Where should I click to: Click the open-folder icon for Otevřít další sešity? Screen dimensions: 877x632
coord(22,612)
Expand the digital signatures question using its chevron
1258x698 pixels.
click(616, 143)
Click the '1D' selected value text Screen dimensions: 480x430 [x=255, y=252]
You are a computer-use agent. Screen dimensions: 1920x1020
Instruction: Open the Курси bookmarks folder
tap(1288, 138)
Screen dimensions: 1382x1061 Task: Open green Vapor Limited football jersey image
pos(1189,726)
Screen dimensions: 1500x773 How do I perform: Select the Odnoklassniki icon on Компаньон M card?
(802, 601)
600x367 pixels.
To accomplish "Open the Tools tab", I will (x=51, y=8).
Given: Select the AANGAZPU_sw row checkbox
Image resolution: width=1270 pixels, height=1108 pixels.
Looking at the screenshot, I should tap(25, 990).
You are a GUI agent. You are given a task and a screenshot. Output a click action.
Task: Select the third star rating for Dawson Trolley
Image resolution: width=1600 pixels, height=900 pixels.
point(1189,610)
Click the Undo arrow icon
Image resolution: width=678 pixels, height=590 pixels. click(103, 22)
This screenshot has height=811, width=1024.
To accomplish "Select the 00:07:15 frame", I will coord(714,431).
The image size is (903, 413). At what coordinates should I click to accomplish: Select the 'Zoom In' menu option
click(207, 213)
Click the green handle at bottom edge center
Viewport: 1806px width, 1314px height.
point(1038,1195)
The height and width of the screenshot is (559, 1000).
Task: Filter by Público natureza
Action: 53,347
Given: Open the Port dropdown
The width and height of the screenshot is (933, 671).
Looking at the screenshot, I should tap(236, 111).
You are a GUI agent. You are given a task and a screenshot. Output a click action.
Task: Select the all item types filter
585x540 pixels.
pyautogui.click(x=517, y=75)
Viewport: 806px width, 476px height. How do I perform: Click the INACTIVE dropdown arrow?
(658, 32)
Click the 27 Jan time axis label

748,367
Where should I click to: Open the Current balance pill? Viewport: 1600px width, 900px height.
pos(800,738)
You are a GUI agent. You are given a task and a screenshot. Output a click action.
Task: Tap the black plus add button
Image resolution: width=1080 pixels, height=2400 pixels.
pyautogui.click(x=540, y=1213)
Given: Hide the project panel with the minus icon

Exercise directions:
Pull every line with the string "will" from the data above.

Final answer:
To accomplish "Open the Tools tab", I will (x=51, y=8).
To accomplish "Select the 00:07:15 frame", I will coord(714,431).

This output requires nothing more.